Сердце забилось быстрее, но не от страха. От ожидания.
Следы вели на пустырь – туда, где из белой земли торчали обнажённые рёбра разрушенных домов.
Ида вздрогнула – то ли от холода, то ли от дурного предчувствия…
Каждый кирпич там был застывшим криком, каждое окно – пустой глазницей. Каждый провал в стене – укус, оставленный кем-то крупе времени.

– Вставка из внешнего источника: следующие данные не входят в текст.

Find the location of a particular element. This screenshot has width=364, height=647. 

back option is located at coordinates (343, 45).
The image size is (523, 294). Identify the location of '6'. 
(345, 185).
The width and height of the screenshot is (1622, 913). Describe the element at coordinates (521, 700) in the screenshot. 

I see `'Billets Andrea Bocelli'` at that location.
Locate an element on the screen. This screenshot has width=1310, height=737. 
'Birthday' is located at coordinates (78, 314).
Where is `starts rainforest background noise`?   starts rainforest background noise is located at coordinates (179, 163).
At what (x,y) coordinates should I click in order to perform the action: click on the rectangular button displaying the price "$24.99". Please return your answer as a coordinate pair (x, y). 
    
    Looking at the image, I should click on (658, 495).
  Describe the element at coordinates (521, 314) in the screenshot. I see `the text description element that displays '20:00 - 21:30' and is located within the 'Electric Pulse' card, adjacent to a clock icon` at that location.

Девушка шла минут пять. Может, больше. Здесь время не умело держать форму. Оно крошилось, рассыпа́лось, застревало между шагами, как ледяная крошка в швах ботинок. Ида продолжала идти по следам, позволяя себе редкую, почти преступную надежду.
И вдруг – следы оборвались.
Дальше – идеальная пелена нетронутого снега.
Белизна была не ласковой, не радостной.
Она была слепящей, стерильной, как бинты в морге.
Снег не искрился. Он молчал.
Девушка остановилась.
Сердце ударило раз, второй.
Снег лежал ровно, как аккуратно заправленная постель.
Слишком ровно. Слишком правильно.
Ида замерла.
Ужас пришёл не сразу. Сначала было недоумение.
Потом холодное, липкое подозрение.
А уже после него, медленно, как яд, начал подниматься страх.
Такой, от которого немеют пальцы, будто кровь в них превращается в стекло. Страх, который не кричит и не толкает бежать, а уговаривает остановиться, врастает в суставы, утяжеляет колени, шепчет, что следующий шаг не просто опасен – он окончателен.
Такой страх лишает будущего, оставляя только вязкое «сейчас», где даже дыхание кажется лишним, где хочется застыть, вмёрзнуть в сугроб, лишь бы не пересекать невидимую черту, за которой мир уже сделал выбор за тебя.
Но Ида всё же шагнула.
Снег не скрипнул.
Сделала второй.
Ни звука.
Тишина вокруг была плотной, как ватный тампон, вдавленный в ухо. Снег вокруг оставался безупречным, нетронутым… поддельным.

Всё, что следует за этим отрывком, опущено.